_About this task_.
Take the lines from the one with "The width and" through the end of the material below and repeat them exactly, dropping every picture.

== Recorded information

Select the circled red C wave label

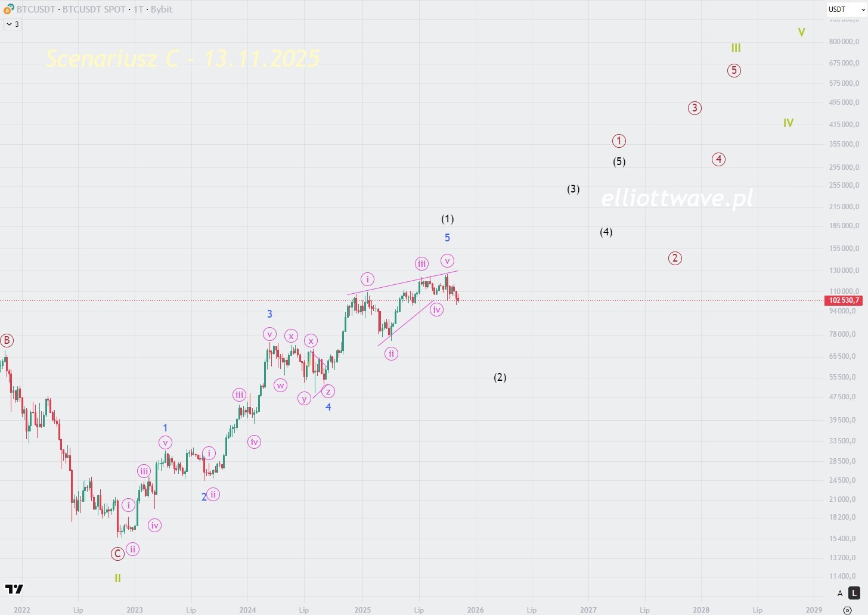click(x=117, y=554)
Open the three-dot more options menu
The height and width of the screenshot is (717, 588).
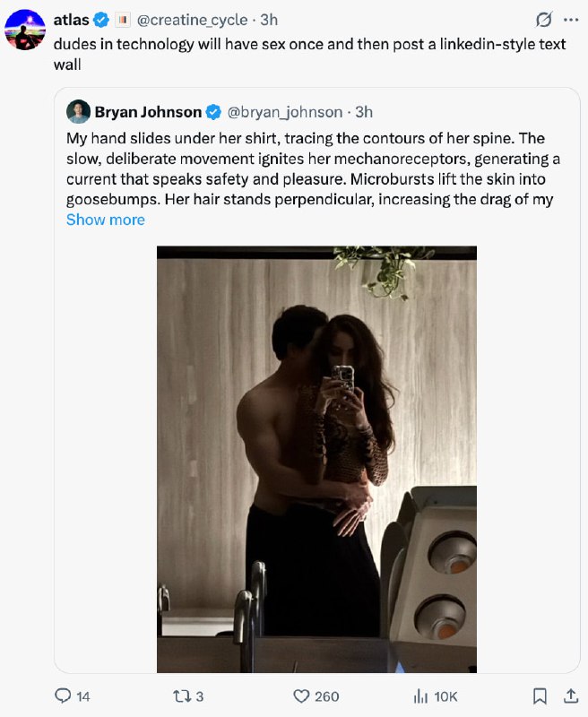point(570,20)
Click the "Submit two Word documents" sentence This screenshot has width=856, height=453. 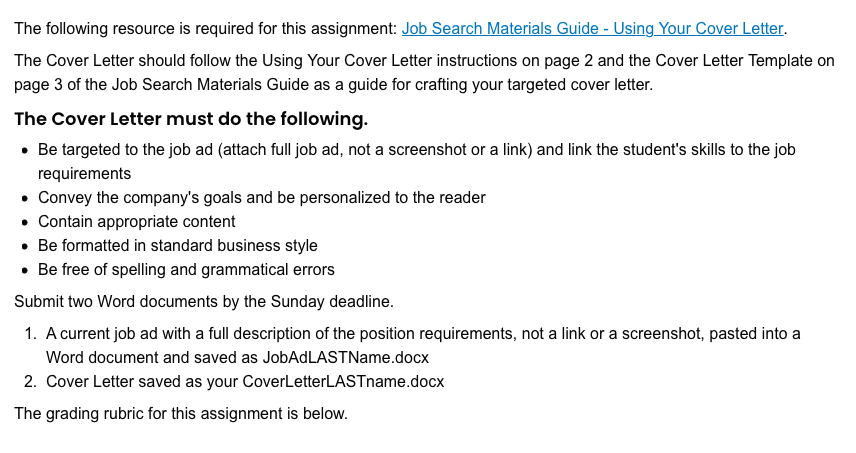(204, 301)
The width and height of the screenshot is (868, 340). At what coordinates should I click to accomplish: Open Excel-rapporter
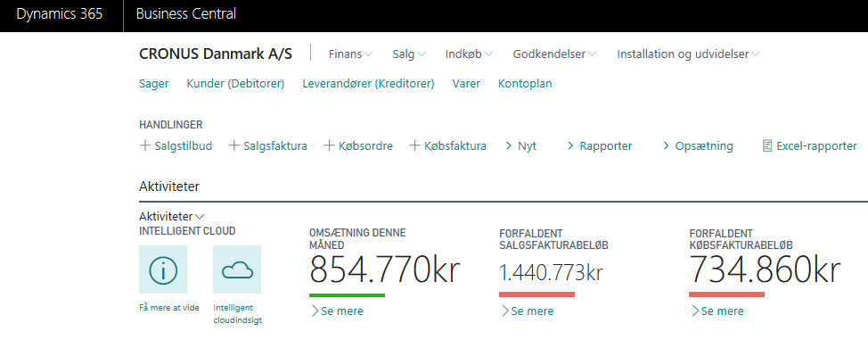(x=809, y=145)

====

_Answer space_.
The width and height of the screenshot is (868, 340). At what coordinates should I click to accomplish: Open Excel-rapporter
(x=809, y=145)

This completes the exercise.